**Exercise**
Set down each entry from the block beneath, exactly as written.
━━━━━ Given data
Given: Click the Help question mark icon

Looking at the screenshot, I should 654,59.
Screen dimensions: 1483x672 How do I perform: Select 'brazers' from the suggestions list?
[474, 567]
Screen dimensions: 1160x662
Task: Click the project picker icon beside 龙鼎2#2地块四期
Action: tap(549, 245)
━━━━━━━━━━
**Solution below**
Given: Click the Help question mark icon

Looking at the screenshot, I should 654,59.
Screen dimensions: 1483x672 How do I perform: Select 'brazers' from the suggestions list?
[474, 567]
Screen dimensions: 1160x662
Task: Click the project picker icon beside 龙鼎2#2地块四期
Action: tap(549, 245)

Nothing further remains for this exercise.